— START Record list —

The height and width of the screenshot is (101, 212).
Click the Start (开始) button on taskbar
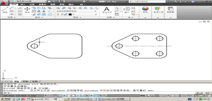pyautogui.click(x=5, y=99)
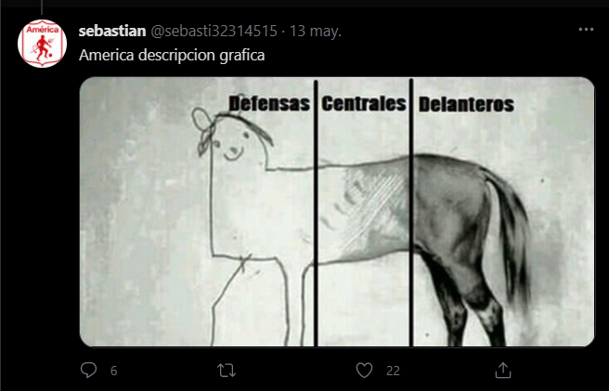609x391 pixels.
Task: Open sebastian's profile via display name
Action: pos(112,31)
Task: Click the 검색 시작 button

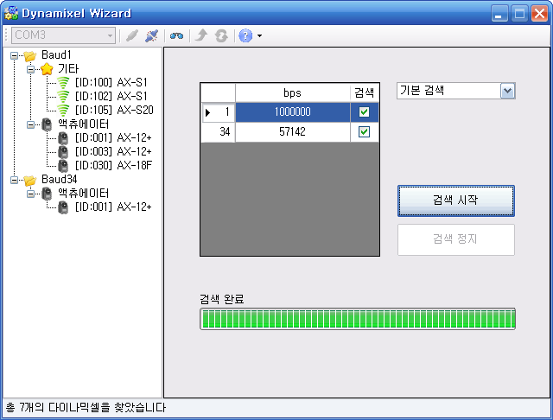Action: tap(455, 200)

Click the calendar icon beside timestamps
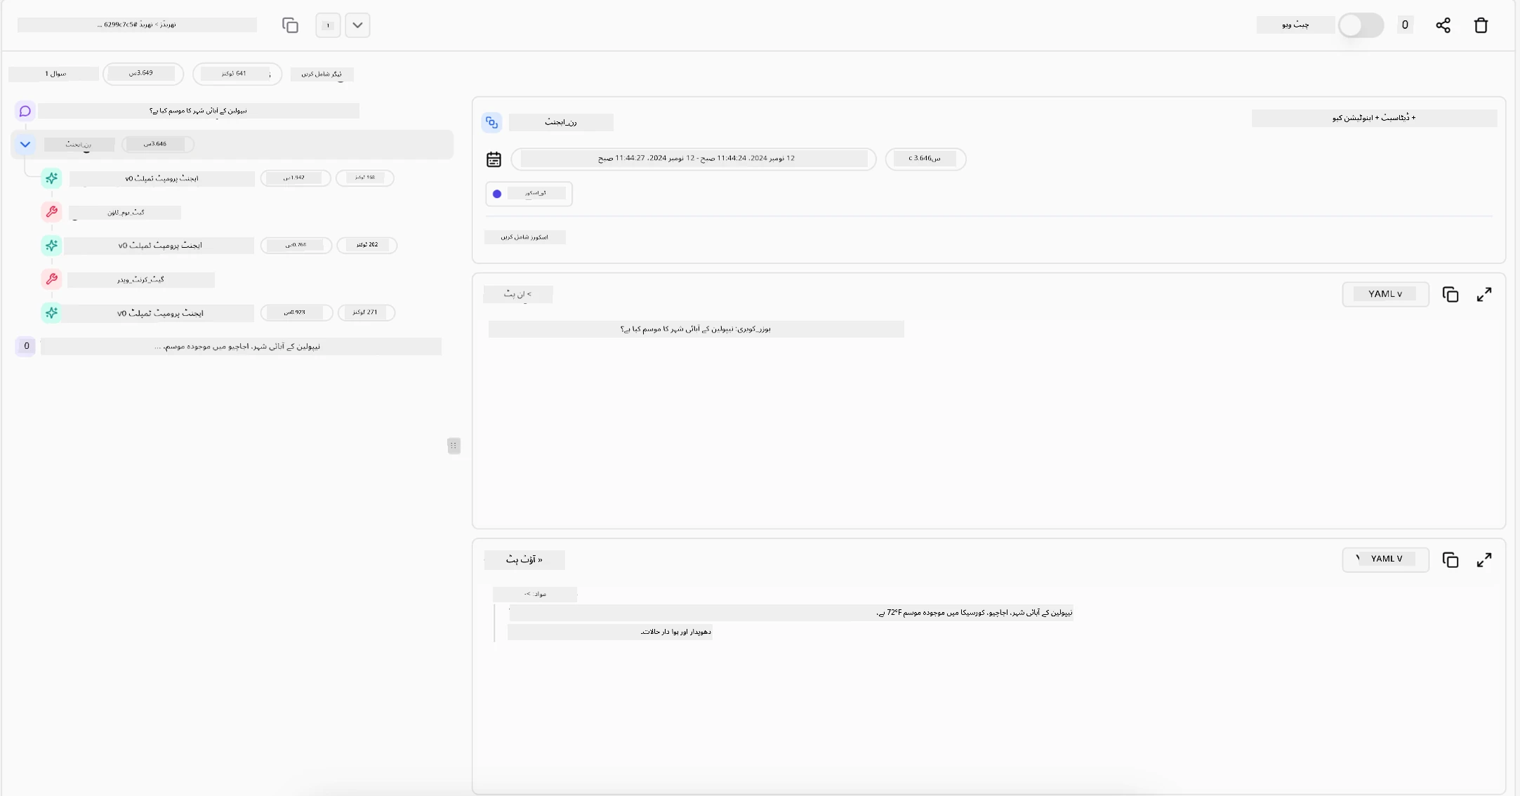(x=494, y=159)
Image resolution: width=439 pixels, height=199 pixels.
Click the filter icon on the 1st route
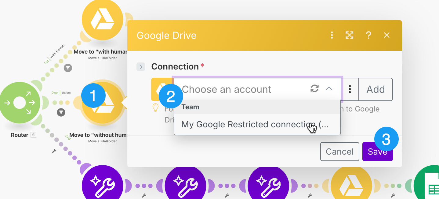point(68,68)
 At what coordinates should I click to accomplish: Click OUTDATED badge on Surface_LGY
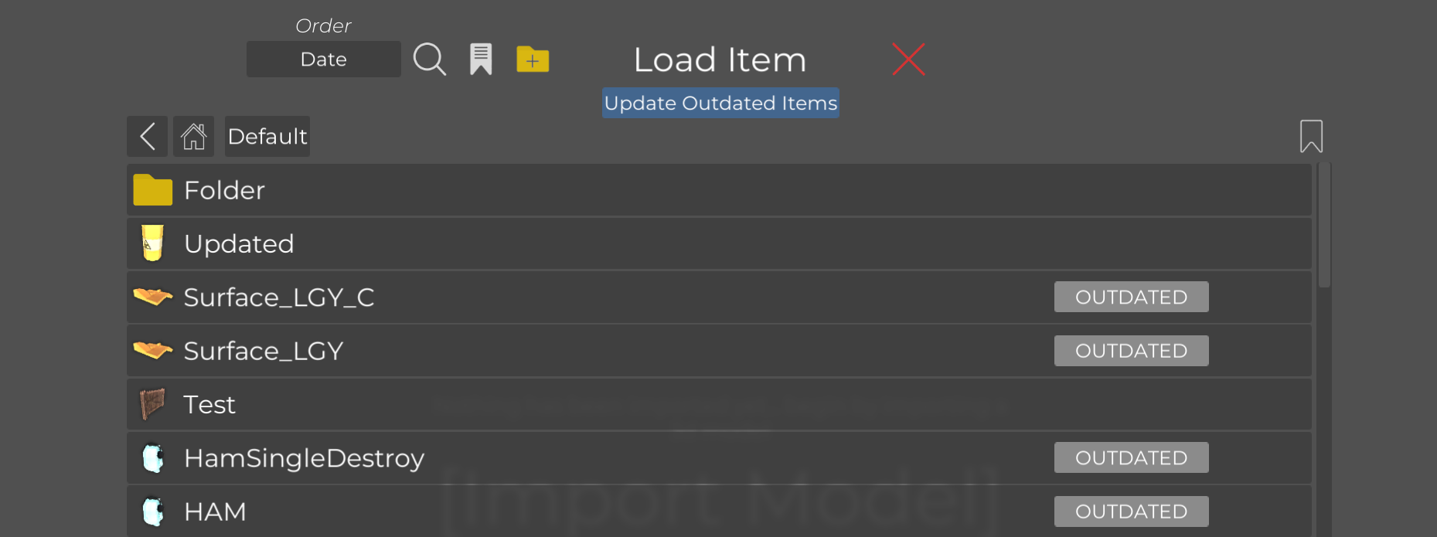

— END Record list —

Written task — Reproduce every line of the records above word for word, but leave out the pictures.

Task result —
The height and width of the screenshot is (101, 212).
Click the Start (开始) button on taskbar
pyautogui.click(x=5, y=99)
609x391 pixels.
Task: Open sebastian's profile via display name
Action: pos(112,31)
Task: Click the 검색 시작 button

Action: tap(455, 200)

Click the calendar icon beside timestamps
(x=494, y=159)
Image resolution: width=439 pixels, height=199 pixels.
Click the filter icon on the 1st route
point(68,68)
 At what coordinates should I click to accomplish: Click OUTDATED badge on Surface_LGY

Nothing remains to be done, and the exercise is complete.